— EXCERPTED TEXT —
Zoom Video stock leapt +12.9% in morning trading following the company's release of first-quarter results for fiscal 2027 the prior evening. The quarter delivered revenue and earnings comfortably ahead of Wall Street forecasts, prompted an upward revision to annual guidance and included a substantial expansion of the firm's shareholder return program.

Quarterly results and guidance

Zoom reported Q1 FY2027 revenue of $1.24 billion, a 5.5% increase from the year-ago period. Enterprise revenue rose 7.2% to $755.7 million while online revenue reached $483.3 million, up 2.8% year over year. On a non-GAAP basis, the company posted profit of $1.55 per share, which was 9.5% above analysts' consensus estimates.

Alongside the quarterly results, Zoom provided full-year revenue guidance of $5.08 billion to $5.09 billion for FY2027 and authorized an additional $1.0 billion Class A share repurchase program.

Management commentary

CEO Eric Yuan emphasized the role of artificial intelligence in the quarter's performance, saying: "We saw continued momentum in the first quarter, with revenue up 5.5% year over year, exceeding the high end of our guidance. Customers are increasingly adopting Zoom as an AI-first system of action for modern work, with AI Companion paid users growing 184% year over year."

Customer and expansion metrics

The company ended the quarter with 4,534 customers generating more than $100,000 in trailing 12-month revenue, an increase of 8.2% year over year. Zoom's enterprise net dollar expansion rate improved to 99%.

— EXERCISE A —
According to the Zoom earnings text, what was Zoom's enterprise revenue for the quarter?
The text and the entries have no connection to each other.

— DATASET CONTENT —
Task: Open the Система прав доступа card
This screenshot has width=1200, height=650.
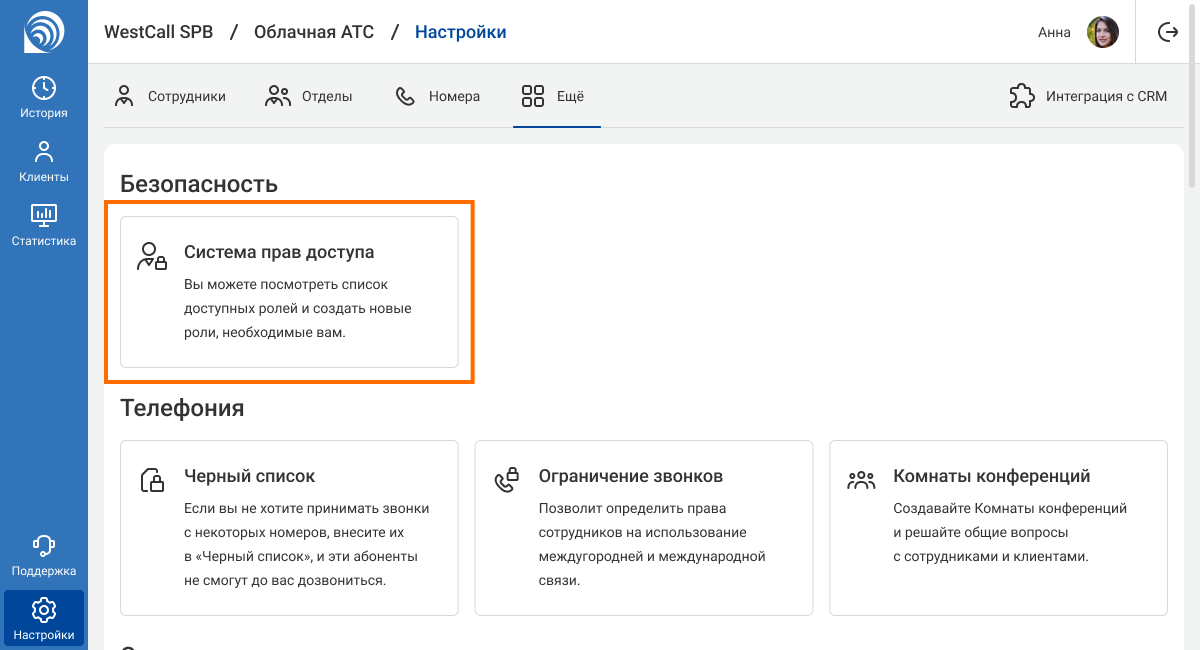Action: pyautogui.click(x=289, y=292)
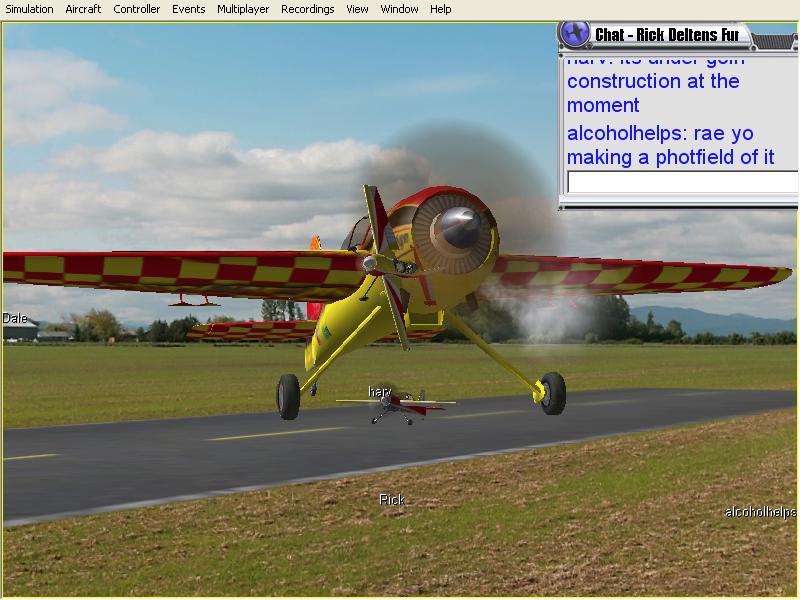This screenshot has height=600, width=800.
Task: Open the Help menu
Action: (x=440, y=9)
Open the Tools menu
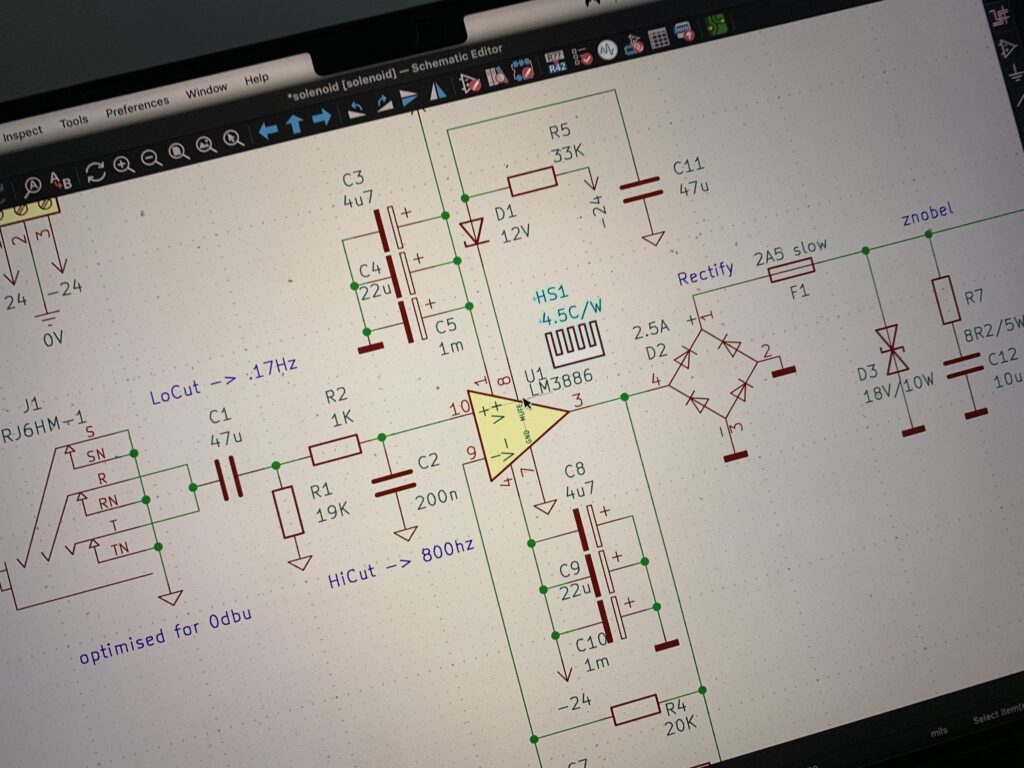Screen dimensions: 1024x768 [x=74, y=121]
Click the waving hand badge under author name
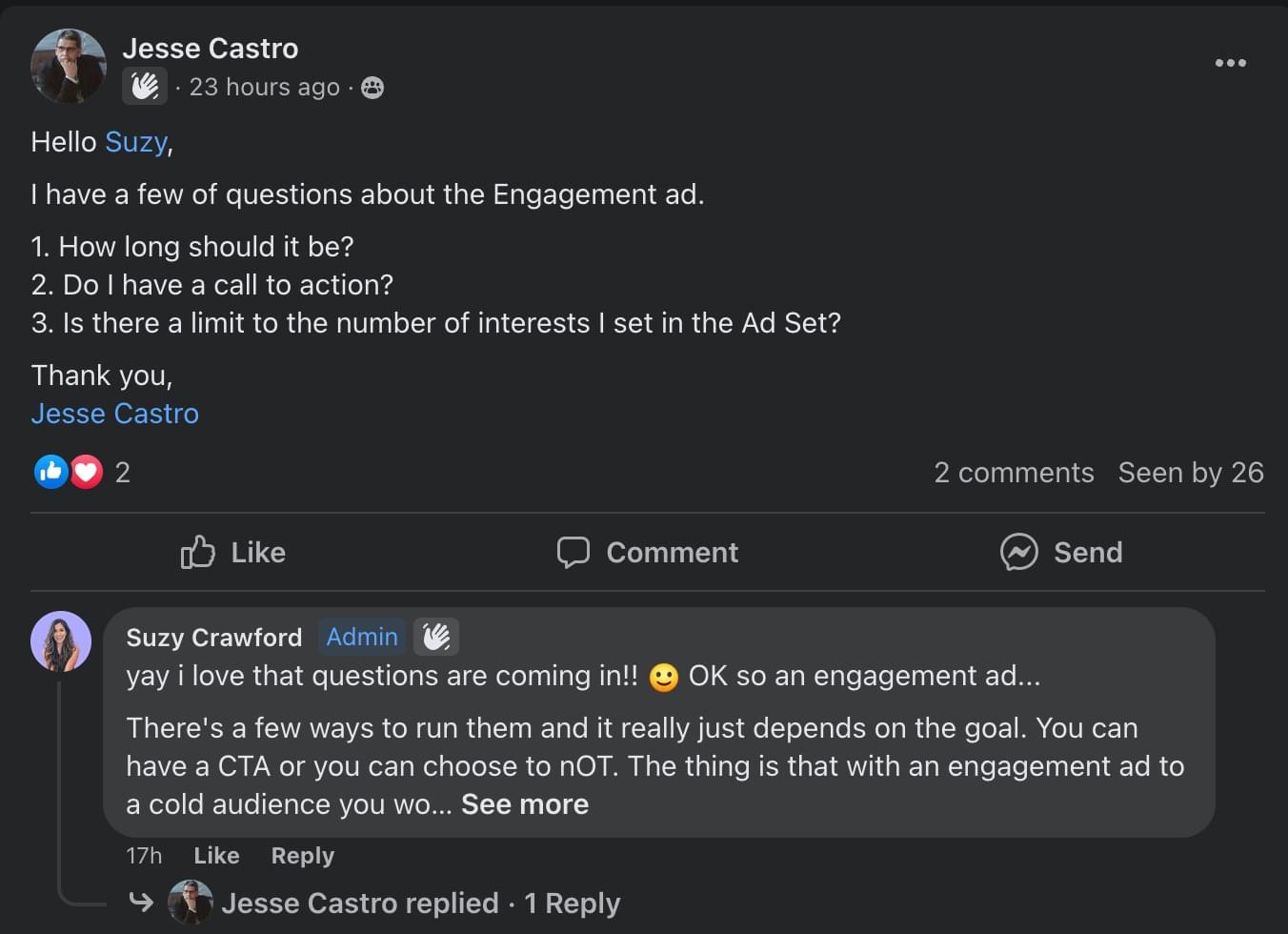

— EXERCISE B —
In the entries, take the part that opens with the line containing "Open the Tools menu" and continues through the end of the entries. Write that part out again with "waving hand" swapped for "smiling face", keeping everything else the same and leaving the pictures out.

— TASK RESPONSE A —
$755.7 million, up 7.2%.

— TASK RESPONSE B —
Open the Tools menu
Screen dimensions: 1024x768 [x=74, y=121]
Click the smiling face badge under author name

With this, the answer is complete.